Why should we teach both character and knowledge?


sad and stressed


I believe that we can agree that the teachers who impacted us the most were the ones that served their students with love and served them with principled discipline.   During a road trip with my wife, we listened to a thoughtful podcast from NPR’s “This American Life.”      The piece entitled “Back to school” shared insights from Paul Tough.   In Paul’s book “How Children Succeed: Grit, Curiosity, and the Hidden Power of Character”, he underscores the widening gap between the haves and the have-nots.   How should our educational system reach parents and students who are trying to break the cycle of poverty?   How helpful is standardized testing with regard to this problem?   This program suggests that we can promote student success by nurturing loving and caring families and arming students with character building habits. (a.k.a. non-congitive skills)

This program was especially meaningful to my wife Sarah who teaches Biology at a state college in Georgia.    “For me, I see the results of a child whose life has been spent in poverty.  A lot of the students that I work with come from disadvantaged backgrounds.   You can’t even worry about the cognitive skills yet because they haven’t figured out how to learn.   This is why this program hit home with me.”     After reflection on this program, she felt a greater conviction to serve her students well and being aware of their backgrounds. It also gave us a great appreciation for the work that Sarah’s sister does at a non-profit out in Montana that helps to arm parents with the right tools from the start- teaching them parenting skills and building relationships with their children (www.allthrive.org).

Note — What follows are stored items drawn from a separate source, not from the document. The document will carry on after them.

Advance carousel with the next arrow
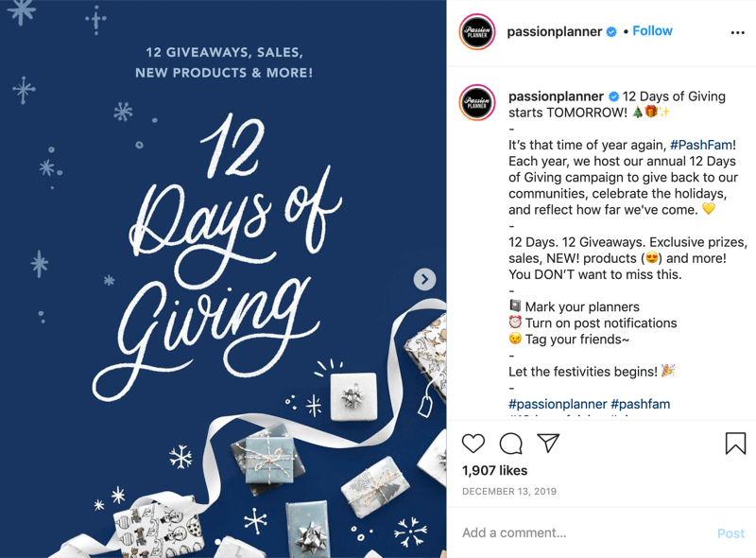The image size is (756, 558). (424, 279)
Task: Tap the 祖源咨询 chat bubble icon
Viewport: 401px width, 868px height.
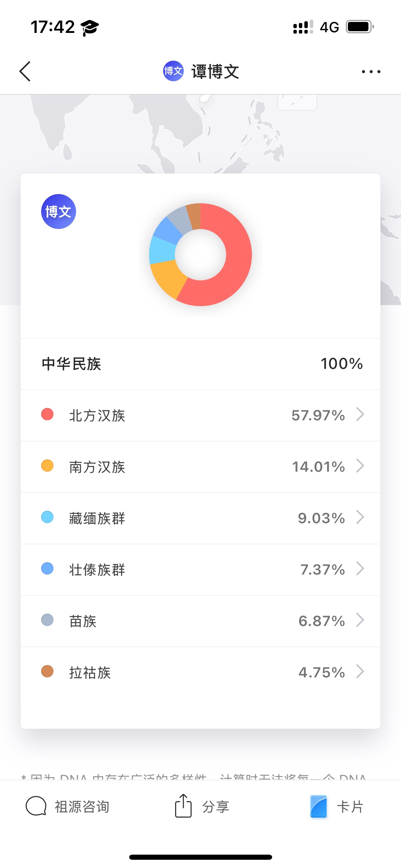Action: (36, 806)
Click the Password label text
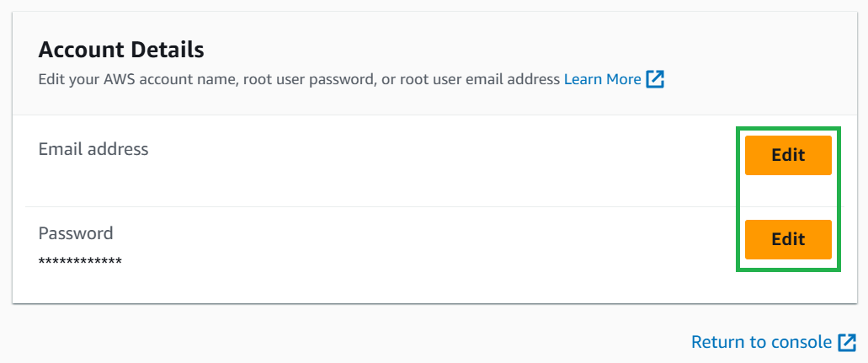The width and height of the screenshot is (868, 363). [x=76, y=233]
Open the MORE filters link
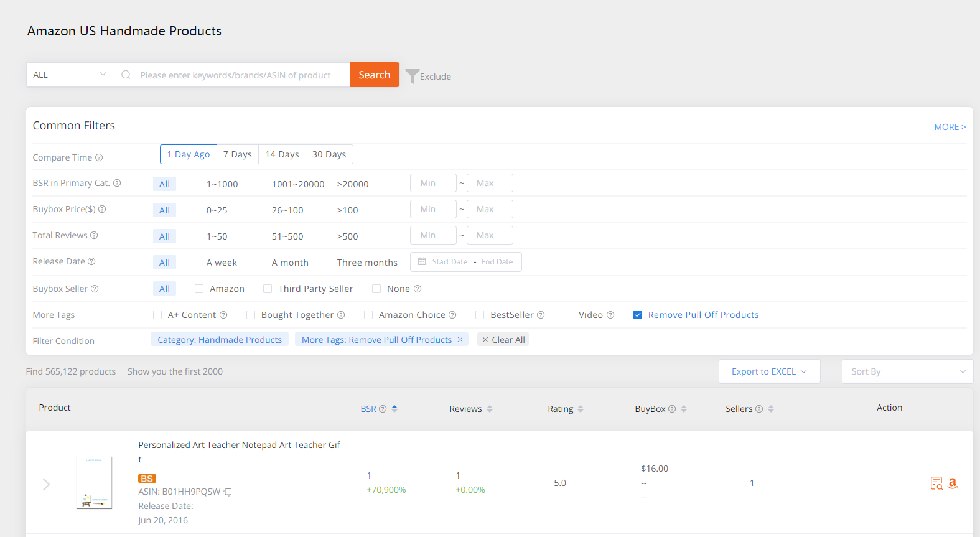Screen dimensions: 980x537 click(x=950, y=127)
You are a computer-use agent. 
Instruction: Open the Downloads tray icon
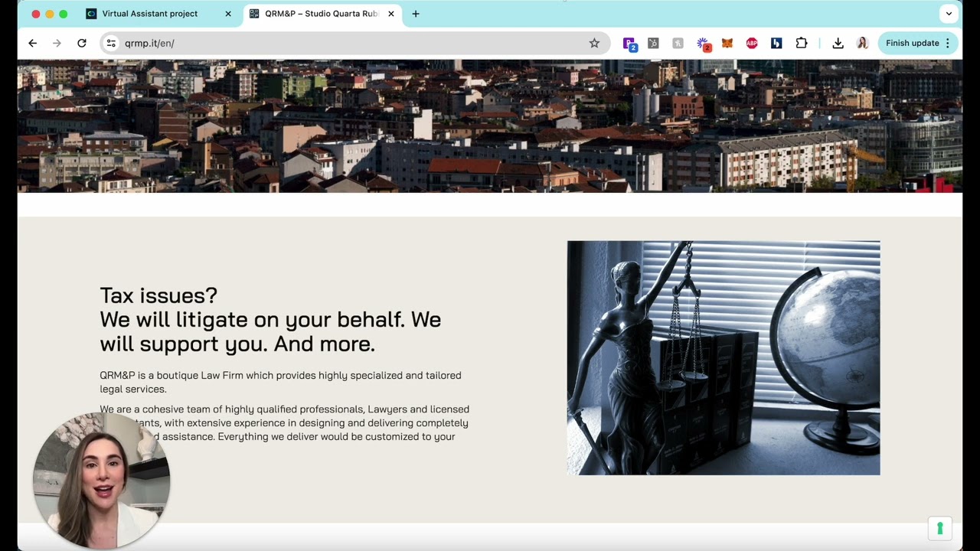(x=838, y=44)
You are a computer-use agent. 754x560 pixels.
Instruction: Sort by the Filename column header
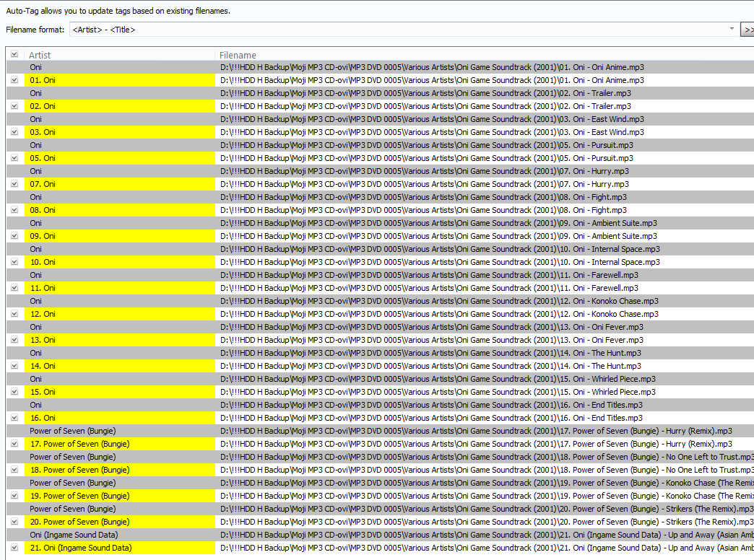484,55
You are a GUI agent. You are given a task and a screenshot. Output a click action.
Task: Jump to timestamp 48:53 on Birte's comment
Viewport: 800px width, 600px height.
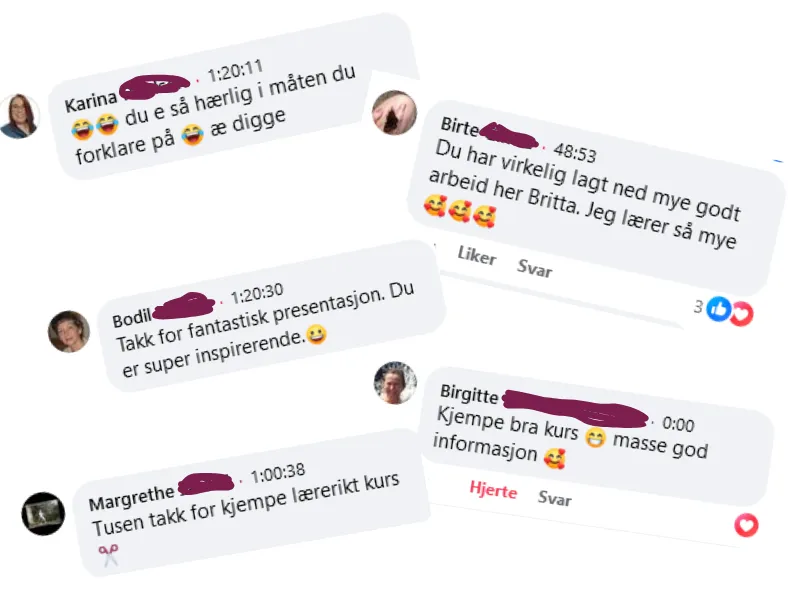pos(574,153)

I strongly encourage everyone to listen to this program.   In this post, I wanted to share  a few insights that I felt were important:

  1. 87% of students in Chicago public schools come from low income families:  This number was shocking to me.    Poverty is bad enough.   Mr. Tough makes the observation that we can often correlate poverty with forms of domestic emotional trauma.    In May 2012, Sandy Doyle outlines data suggesting that domestic violence is on the rise due to our job crisis.
  2. How much can a teacher help a student who has lived with a high degree of home trauma?  For children who have lived with a high degree of emotional home trauma, what can teacher’s do?   Some of these kids have experienced horrible life events: murder, domestic violence, abuse, and theft.     Common sense would suggest that children who live with high degrees of home trauma will be highly distracted from learning in schools.   What can we do?
  3. James Heckman suggests that we may be putting too much emphasis on standardized testing:   As a numbers guy, I respect the desire to have goals and to measure team against those goals.   James Heckman, a nobel prize winning economist, has spent a large part of his career trying to understand what makes students successful in life.   Consider the GED, a test of cognitive skills that can serve as an alternative to the traditional high-school diploma.   From his study of the GED test data, one can observe that GED students are more likely to have positive life outcomes than those who did not take the test.    GED students, however, are more likely to “drop out” of marriages and college than students who finished 4 years of high school.    If students should be learning more than cognitive skills like those taught by the GED, what other skills should they be learning?
  4. What is the value of teaching non-cognitive skills or character building habits?   Mr. Tough suggests that educators should find ways to teach non-cognitive skills in addition to cognitive thinking.   These are the “don’t give up” sorts of life knowledge.    These skills can include soft skills, character, social skills, grit,  and perseverance.   The 7 habits of highly effective people by Stephen Covey may outline a list of practical “non-cognitive” skills.
  5. Trauma from a bad home life prevents your brain from learning cognitive skills: Kids living with domestic home trauma often live with a mindset of “fight or flight.”     When any animal is being threatened in a fight or flight situation, the rational center of their brain is turned off.   The program suggests that it’s biologically intractable to teach young people who live with domestic home trauma and high home stress.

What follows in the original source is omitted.